I heard the pibroch sounding, sounding, O'er the wide meadows and lands from afar.

or to the stirring strains of the 'March of the Battle of Harlaw,' or to the crooning, hoping, sobbing of 'Lord Lovat's Lament,' and so went on from hour to hour through the emptiness of Southern Germany. When we thought we had just about reached our camping ground for the night, we came to a guide post which showed it still to be seven kilometres on. But that was at the top of a long hill, and the road ran gently down through woods the whole way. The colonel sent a message to play 'Men of Portree.' The rain had stopped, and an evening sky unveiled a more cheerful light. So, with an easy inconsequent air, we cast off care and tripped away down to the substantial and prosperous bit of Rhineland called Hellenthal, well on our way to Cologne."[11]

The interminable marches are over and their goal has been attained; and the instrument which has a tune for every human emotion can now play "The Desperate Battle" in German towns with a safety which has been long unknown. To many a man, however, as he fingers his chanter, the feeling will come, as he thinks of the good men and true who never reached the 11th November, 1918, that the tune that is most appropriate is "Lochaber no more."

PIPE TUNES

Pipe tunes--as every piper knows--have local associations, associations with particular incidents, particular emotions; and in military piping this is never overlooked. In war everything has changed--everything but the elemental courage and passions of the men who are engaged in it; and, as _piob mhor_ is essentially the instrument on which those elemental passions can be best expressed, it is not uninteresting to observe how individual pipers have resorted to particular tunes, to suit particular occasions. In many, perhaps in most, cases there were traditional or regimental reasons for playing one tune rather than another, and such tunes were often in the highest degree appropriate; but in other cases the individuality of the performer determined the choice.

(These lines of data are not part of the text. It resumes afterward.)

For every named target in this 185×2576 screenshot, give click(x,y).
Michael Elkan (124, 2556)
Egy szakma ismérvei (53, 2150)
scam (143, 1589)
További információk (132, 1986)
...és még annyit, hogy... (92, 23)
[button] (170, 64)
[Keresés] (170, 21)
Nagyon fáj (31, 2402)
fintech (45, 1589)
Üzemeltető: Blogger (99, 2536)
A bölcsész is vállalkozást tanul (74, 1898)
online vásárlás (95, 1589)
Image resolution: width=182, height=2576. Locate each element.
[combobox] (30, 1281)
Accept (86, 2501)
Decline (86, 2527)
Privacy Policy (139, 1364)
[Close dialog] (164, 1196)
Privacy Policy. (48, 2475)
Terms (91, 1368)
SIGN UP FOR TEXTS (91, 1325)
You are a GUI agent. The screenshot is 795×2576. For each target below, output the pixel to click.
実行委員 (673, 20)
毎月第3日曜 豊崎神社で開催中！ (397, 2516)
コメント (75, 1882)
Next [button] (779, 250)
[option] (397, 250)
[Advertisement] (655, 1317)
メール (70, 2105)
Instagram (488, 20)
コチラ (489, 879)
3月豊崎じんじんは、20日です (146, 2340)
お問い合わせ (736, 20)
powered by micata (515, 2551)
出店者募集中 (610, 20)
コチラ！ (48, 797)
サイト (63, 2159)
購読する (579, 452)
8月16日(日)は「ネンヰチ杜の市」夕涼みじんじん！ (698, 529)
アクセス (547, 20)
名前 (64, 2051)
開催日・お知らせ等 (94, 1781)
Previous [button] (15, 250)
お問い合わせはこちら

Of a selection based on tradition the best authenticated instance is that of the Gordon piper who played Cogadh na Sith, "War or peace," during the Somme fighting. The tune itself, a piobaireachd composed by the great M'Crimmon some 400 years ago, was played by the Gordons at Waterloo and by a Cameron piper, Kenneth M'Kay, at Quatre Bras.

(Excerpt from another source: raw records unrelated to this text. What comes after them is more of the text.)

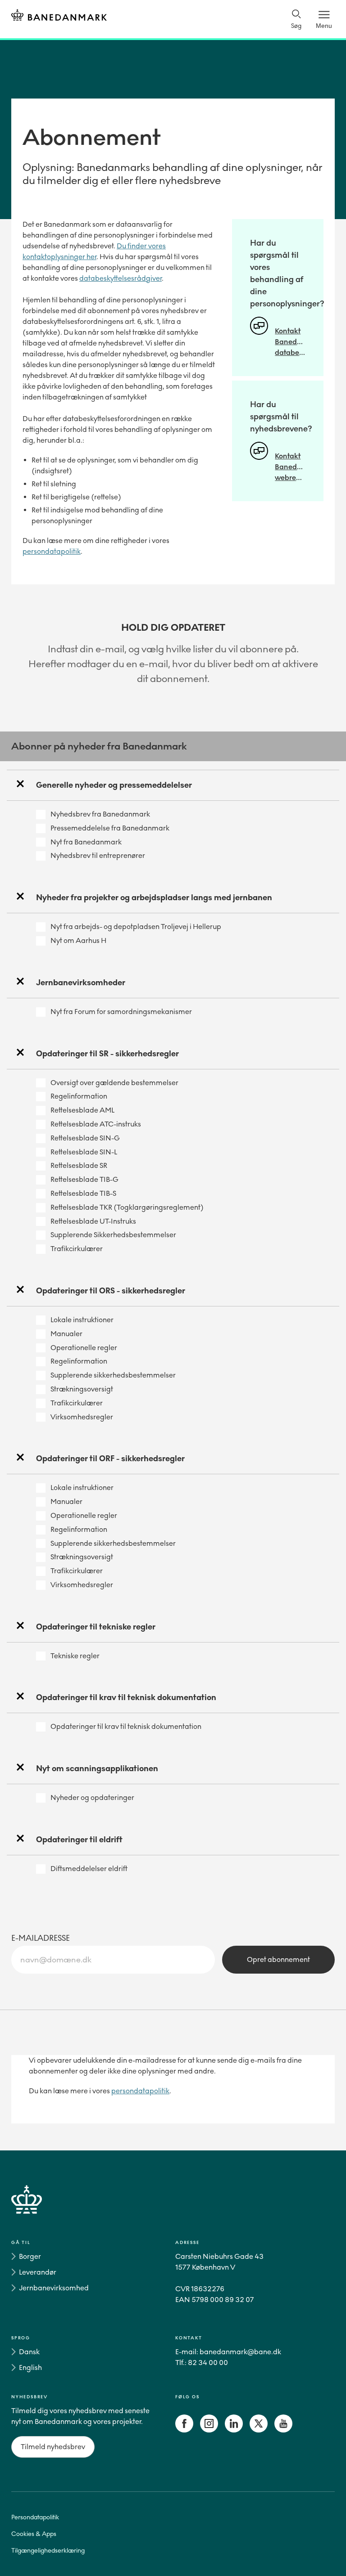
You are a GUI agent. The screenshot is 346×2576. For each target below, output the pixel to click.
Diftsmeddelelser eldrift (88, 1868)
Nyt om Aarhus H (78, 940)
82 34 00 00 (208, 2362)
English (30, 2367)
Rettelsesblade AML (82, 1110)
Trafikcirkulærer (76, 1248)
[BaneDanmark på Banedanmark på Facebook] (184, 2430)
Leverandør (37, 2272)
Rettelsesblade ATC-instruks (95, 1124)
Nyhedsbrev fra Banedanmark (100, 814)
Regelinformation (78, 1096)
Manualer (66, 1333)
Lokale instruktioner (82, 1319)
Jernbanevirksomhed (54, 2288)
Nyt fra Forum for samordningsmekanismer (121, 1011)
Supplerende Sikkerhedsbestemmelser (113, 1234)
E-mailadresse (40, 1938)
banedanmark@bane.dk (240, 2351)
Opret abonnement (278, 1959)
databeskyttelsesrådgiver (120, 278)
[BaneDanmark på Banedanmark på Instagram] (209, 2430)
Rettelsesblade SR (78, 1165)
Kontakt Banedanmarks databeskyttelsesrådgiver (290, 342)
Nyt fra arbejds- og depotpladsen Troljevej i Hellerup (135, 926)
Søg (296, 26)
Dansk (29, 2351)
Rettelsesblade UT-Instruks (93, 1221)
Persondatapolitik (35, 2517)
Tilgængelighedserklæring (48, 2550)
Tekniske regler (75, 1656)
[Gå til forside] (173, 2210)
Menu (324, 25)
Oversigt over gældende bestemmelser (114, 1082)
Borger (30, 2256)
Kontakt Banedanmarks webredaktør (290, 467)
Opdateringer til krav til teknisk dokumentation (125, 1726)
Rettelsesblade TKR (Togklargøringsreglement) (127, 1207)
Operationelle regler (83, 1347)
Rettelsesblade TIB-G (84, 1179)
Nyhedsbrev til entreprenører (97, 855)
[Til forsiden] (59, 16)
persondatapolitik (52, 551)
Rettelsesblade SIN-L (83, 1152)
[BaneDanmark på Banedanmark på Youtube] (283, 2430)
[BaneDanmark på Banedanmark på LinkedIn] (234, 2430)
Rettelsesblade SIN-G (85, 1138)
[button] (173, 785)
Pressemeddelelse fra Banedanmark (109, 828)
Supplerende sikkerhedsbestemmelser (113, 1375)
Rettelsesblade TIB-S (83, 1193)
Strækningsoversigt (81, 1389)
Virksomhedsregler (81, 1417)
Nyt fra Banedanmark (86, 842)
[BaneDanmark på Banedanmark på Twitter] (259, 2430)
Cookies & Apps (33, 2534)
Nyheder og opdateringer (92, 1797)
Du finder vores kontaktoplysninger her (94, 251)
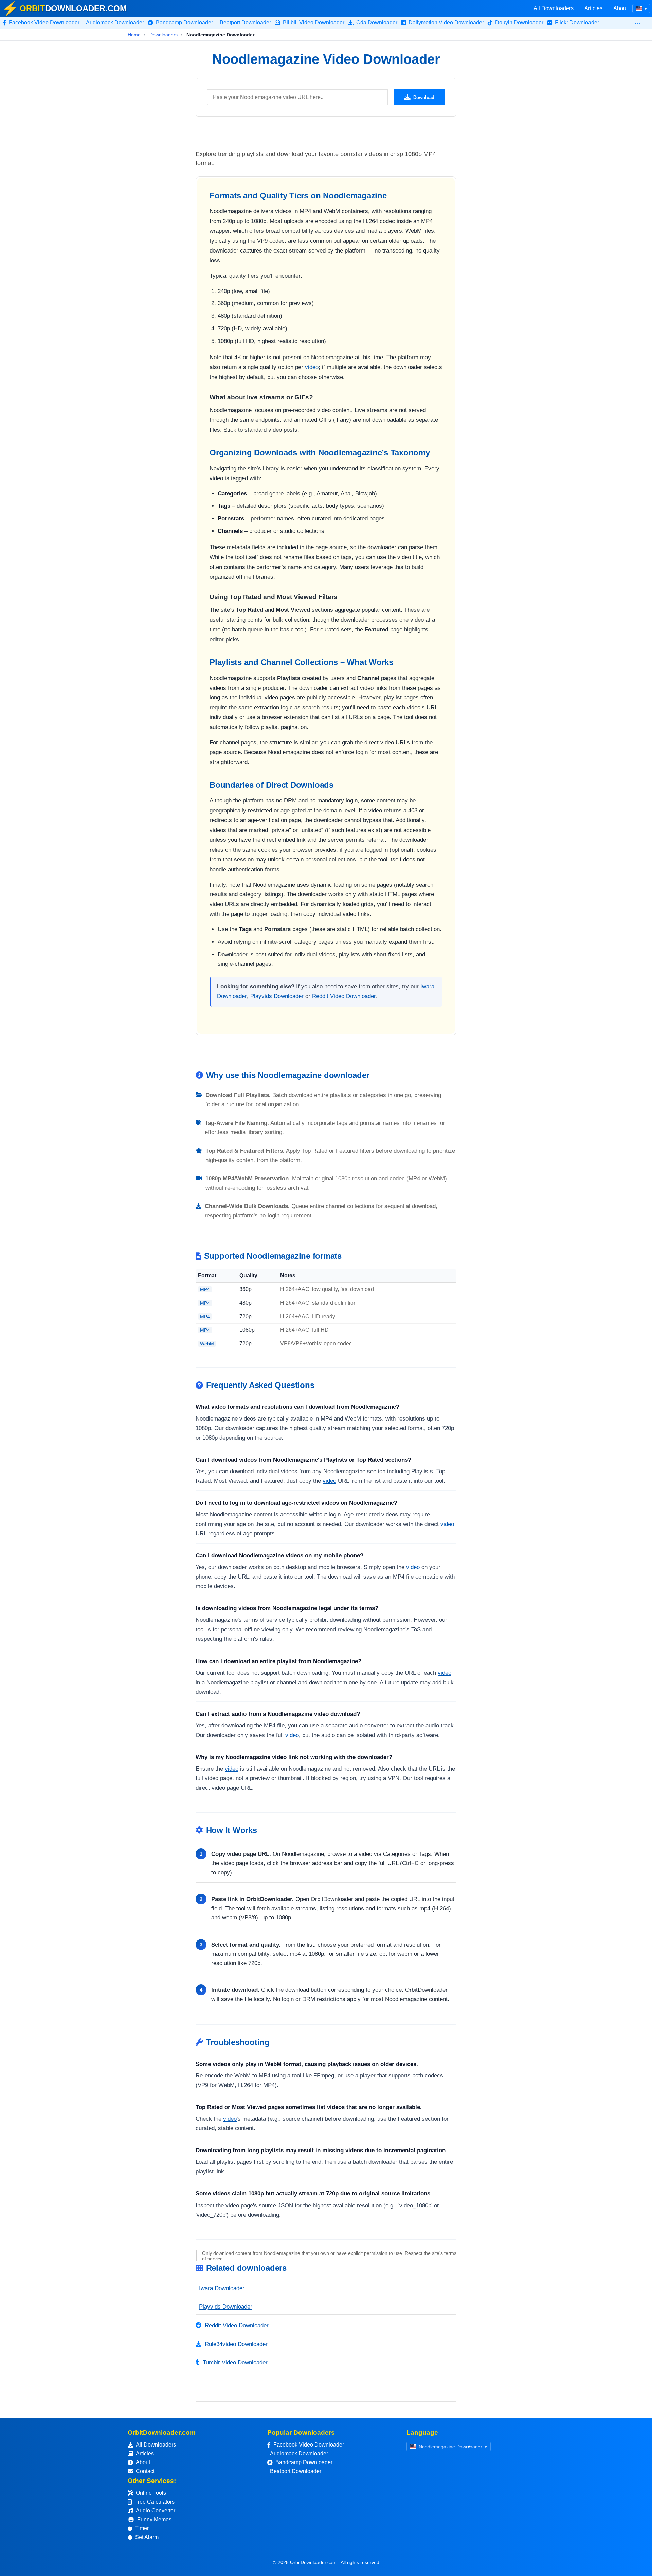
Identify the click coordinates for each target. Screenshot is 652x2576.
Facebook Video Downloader (308, 2445)
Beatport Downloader (295, 2471)
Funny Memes (154, 2519)
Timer (142, 2528)
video (312, 367)
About (620, 8)
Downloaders (163, 34)
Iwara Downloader (221, 2288)
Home (134, 34)
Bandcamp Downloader (303, 2462)
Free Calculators (154, 2502)
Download (423, 97)
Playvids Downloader (277, 996)
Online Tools (151, 2493)
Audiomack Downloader (299, 2453)
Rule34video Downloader (236, 2344)
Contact (145, 2471)
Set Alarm (147, 2537)
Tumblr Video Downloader (235, 2362)
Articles (593, 8)
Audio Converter (155, 2510)
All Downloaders (553, 8)
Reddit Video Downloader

"[12]About the middle of June a draft of about a hundred and twenty men arrived in camp for the Gordons--the finest draft the commanding officer declared he had ever seen. On the 18th, they were ordered to the front. I found they had a piper with them, and immediately laid hold on him to play the men down to the station. I brought him up to my tent and provided him with a set of pipes which I had reserved for my own particular work.... I found something more interesting than that. His great-grandfather had been a piper in the regiment in the days of the Napoleonic war, and at the Battle of Waterloo he stood within the square and played the ancient Highland challenge-march 'Cogadh na Sith,' as the French cuirassiers hurled themselves upon the immovable ranks in vain.

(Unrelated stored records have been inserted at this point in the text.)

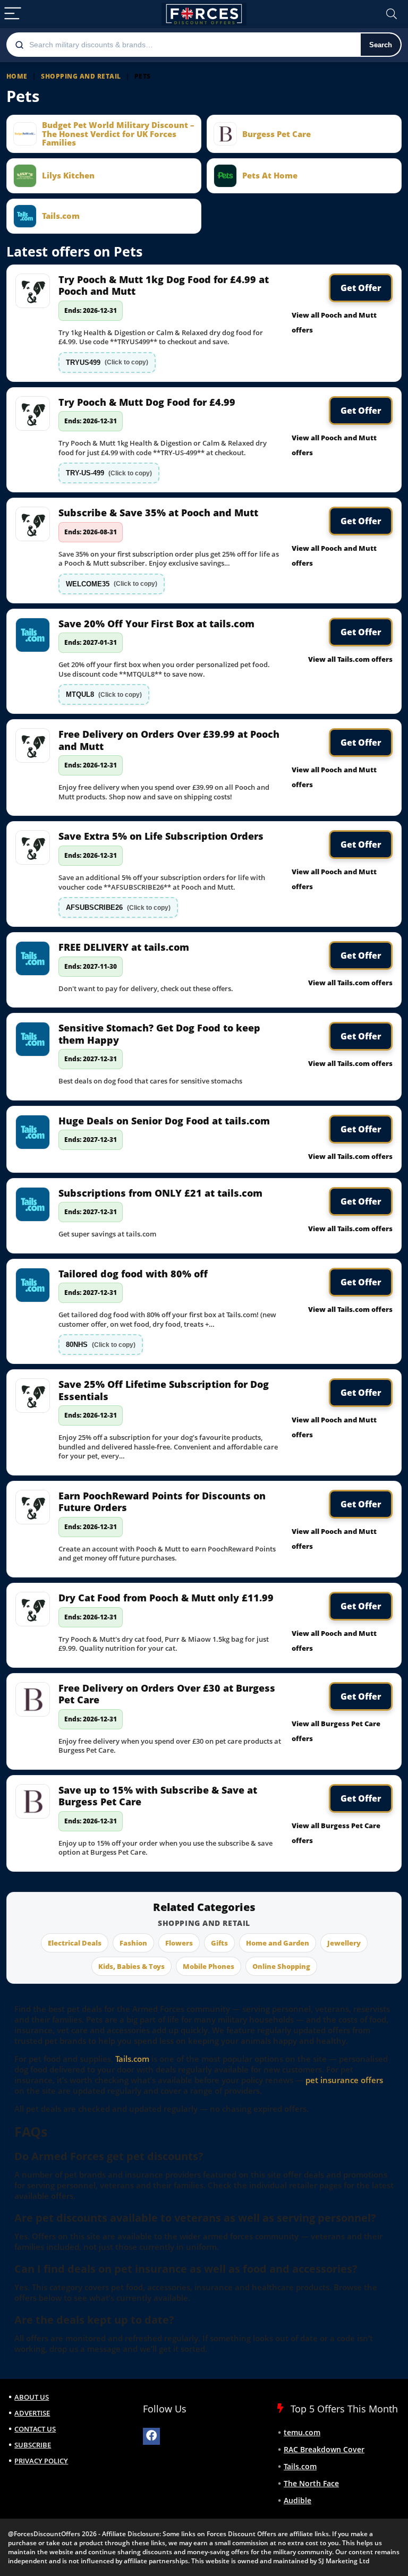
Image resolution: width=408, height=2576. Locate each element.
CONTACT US (35, 2429)
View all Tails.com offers (350, 659)
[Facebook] (151, 2436)
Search (380, 45)
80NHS (100, 1345)
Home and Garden (277, 1943)
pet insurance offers (344, 2080)
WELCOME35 (111, 584)
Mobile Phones (208, 1966)
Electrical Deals (74, 1943)
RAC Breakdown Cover (324, 2449)
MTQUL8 (104, 694)
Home (17, 76)
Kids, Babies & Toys (131, 1966)
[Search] (391, 14)
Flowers (179, 1943)
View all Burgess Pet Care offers (336, 1731)
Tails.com (132, 2058)
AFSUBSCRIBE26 (118, 907)
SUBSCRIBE (32, 2445)
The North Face (311, 2483)
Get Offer (361, 288)
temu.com (302, 2432)
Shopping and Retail (81, 76)
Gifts (219, 1943)
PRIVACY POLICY (41, 2461)
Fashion (133, 1943)
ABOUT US (31, 2397)
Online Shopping (281, 1966)
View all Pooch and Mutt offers (334, 322)
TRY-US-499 (109, 473)
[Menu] (13, 14)
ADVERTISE (32, 2413)
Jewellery (344, 1943)
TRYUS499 (107, 362)
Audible (297, 2500)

"'John,' I said, 'this is the anniversary of Waterloo, and you will lead the men out to that very tune which your great-grandfather played on that great day.' I told the colonel, and his eyes gleamed as he said to me, 'Ah! padre, we'll do better than that. You will tell the men about it, and I will call them to attention, and your piper will play his tune in memory of the men of Waterloo.'

"And so it was done, and a thrilling incident it was as the men stood rigid and silent in full marching order, and the piper strode proudly along the ranks, sounding the wild, defiant challenge that stirred the regiment a hundred years before."

Regimental tunes appeal enormously to the men who hear and know them; it was probably as much the sound of "Blue Bonnets over the Border" as the sight of Piper Laidlaw piping along the parapet that made the men, shaken with shell fire and gas, go straight forward; and red hackles have followed "Highland Laddie" in circumstances when another tune might have failed to exert the same extraordinary influence. But, having played his regulation onset, the piper has an opportunity of suiting his own taste and selecting a tune appropriate musically and emotionally, as well as in name, to the occasion.